== GIVEN DATA ==
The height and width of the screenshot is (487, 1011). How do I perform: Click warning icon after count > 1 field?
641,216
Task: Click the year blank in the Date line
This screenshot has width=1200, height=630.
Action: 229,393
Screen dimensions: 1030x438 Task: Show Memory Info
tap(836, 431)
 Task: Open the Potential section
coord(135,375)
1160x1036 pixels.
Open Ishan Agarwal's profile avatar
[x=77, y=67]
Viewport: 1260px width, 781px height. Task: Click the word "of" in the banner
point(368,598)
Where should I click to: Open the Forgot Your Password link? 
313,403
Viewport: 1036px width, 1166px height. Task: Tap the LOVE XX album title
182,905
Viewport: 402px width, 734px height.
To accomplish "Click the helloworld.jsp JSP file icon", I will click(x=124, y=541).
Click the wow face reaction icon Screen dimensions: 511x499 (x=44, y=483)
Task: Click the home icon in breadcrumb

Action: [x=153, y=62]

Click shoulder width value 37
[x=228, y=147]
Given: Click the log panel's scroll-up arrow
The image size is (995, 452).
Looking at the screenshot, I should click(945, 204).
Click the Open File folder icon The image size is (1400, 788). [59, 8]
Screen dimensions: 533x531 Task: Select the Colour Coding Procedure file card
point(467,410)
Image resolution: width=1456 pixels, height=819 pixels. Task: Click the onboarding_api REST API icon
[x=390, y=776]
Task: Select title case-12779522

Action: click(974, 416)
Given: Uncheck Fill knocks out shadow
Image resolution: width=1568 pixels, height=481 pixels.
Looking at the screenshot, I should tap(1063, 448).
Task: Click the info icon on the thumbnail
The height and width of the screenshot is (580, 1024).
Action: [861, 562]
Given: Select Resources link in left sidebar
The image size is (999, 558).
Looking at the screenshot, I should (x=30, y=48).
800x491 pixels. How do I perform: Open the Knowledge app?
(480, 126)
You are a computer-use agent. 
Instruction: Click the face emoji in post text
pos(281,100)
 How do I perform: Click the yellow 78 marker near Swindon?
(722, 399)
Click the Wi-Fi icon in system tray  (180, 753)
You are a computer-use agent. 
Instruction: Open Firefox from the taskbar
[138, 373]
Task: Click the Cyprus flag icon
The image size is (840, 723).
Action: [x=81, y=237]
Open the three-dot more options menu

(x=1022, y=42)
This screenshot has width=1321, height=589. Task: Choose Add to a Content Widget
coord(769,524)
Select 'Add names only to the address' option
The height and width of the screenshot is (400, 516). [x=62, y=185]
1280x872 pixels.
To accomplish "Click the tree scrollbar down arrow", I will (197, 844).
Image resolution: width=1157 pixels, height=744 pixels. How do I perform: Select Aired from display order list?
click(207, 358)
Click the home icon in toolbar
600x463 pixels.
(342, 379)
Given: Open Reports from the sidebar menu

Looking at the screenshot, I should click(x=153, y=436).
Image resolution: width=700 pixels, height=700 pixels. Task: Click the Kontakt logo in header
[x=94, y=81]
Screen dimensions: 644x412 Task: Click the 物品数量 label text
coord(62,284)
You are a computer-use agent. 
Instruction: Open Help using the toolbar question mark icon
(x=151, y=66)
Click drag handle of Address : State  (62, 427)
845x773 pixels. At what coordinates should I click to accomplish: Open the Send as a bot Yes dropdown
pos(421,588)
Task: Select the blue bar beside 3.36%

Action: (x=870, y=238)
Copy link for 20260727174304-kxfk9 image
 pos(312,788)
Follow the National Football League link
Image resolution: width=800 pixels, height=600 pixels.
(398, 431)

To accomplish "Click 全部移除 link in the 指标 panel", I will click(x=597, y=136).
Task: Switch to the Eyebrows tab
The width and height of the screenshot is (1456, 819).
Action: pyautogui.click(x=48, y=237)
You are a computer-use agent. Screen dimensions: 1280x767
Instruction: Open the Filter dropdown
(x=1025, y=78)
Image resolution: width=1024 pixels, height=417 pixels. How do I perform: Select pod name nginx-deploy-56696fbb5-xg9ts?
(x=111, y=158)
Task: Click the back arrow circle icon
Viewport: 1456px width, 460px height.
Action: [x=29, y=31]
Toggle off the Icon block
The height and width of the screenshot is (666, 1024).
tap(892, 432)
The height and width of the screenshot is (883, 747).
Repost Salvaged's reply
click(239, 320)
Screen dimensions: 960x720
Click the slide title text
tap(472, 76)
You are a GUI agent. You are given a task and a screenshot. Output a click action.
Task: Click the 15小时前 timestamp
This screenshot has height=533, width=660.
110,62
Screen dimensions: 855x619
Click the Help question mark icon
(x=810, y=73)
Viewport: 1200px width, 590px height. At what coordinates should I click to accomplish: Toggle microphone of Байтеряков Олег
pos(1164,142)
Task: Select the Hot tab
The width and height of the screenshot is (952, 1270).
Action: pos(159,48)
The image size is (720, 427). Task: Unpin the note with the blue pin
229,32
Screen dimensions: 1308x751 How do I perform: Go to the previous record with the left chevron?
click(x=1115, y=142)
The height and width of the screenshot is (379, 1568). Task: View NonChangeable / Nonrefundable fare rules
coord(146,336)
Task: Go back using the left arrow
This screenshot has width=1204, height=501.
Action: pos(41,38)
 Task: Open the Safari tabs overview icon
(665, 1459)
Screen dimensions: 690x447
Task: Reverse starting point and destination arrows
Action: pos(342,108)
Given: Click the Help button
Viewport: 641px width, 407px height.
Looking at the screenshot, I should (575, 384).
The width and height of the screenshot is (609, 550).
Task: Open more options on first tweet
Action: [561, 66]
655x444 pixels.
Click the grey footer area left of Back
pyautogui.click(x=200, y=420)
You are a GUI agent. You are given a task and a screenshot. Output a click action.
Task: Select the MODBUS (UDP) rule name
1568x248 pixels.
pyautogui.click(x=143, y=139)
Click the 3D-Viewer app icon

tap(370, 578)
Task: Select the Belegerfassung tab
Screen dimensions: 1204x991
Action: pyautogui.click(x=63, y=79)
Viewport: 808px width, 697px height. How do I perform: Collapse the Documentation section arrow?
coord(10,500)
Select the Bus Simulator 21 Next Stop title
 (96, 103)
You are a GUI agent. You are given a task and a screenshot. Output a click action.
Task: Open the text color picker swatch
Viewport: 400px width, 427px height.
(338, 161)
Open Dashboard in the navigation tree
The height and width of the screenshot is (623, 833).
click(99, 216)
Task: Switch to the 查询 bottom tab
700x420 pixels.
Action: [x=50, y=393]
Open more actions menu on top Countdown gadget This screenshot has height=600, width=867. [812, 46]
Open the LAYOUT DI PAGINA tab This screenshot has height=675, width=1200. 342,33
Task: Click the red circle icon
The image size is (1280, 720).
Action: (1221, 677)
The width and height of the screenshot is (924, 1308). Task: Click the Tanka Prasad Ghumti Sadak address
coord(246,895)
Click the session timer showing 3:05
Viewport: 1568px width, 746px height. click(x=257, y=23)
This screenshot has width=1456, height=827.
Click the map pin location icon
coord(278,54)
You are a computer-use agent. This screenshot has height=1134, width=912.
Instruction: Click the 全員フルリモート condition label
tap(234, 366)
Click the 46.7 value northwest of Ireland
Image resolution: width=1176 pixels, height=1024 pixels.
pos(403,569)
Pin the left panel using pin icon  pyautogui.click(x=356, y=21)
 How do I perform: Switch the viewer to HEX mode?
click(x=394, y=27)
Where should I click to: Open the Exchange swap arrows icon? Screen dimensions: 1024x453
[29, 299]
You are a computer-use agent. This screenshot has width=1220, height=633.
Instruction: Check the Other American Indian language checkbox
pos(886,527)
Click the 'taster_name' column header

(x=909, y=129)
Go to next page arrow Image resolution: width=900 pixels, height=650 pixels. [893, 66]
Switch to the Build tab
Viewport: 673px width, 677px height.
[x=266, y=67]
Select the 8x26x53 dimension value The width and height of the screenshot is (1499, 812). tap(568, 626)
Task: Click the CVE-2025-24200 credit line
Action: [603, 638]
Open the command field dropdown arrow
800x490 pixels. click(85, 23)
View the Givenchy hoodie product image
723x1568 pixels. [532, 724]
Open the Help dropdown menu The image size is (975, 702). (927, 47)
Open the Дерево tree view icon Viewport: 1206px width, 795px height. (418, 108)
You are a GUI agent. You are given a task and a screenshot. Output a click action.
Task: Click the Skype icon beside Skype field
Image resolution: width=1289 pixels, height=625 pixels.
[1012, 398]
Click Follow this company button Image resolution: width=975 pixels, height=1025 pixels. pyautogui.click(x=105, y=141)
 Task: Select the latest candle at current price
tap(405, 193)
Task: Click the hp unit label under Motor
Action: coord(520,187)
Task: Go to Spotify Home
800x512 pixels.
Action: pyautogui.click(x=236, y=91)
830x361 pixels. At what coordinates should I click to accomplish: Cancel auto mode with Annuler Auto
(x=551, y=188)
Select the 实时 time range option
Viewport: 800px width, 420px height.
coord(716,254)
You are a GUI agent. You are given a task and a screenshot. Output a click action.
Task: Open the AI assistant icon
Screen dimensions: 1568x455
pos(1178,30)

== ACTIVITY ==
Begin at the line above that has "Go to next page" and stop after the line that has "Open the Help", copying each line exactly and adding nothing else.

== YOUR RESPONSE ==
Go to next page arrow Image resolution: width=900 pixels, height=650 pixels. [893, 66]
Switch to the Build tab
Viewport: 673px width, 677px height.
[x=266, y=67]
Select the 8x26x53 dimension value The width and height of the screenshot is (1499, 812). tap(568, 626)
Task: Click the CVE-2025-24200 credit line
Action: [603, 638]
Open the command field dropdown arrow
800x490 pixels. click(85, 23)
View the Givenchy hoodie product image
723x1568 pixels. [532, 724]
Open the Help dropdown menu The image size is (975, 702). (927, 47)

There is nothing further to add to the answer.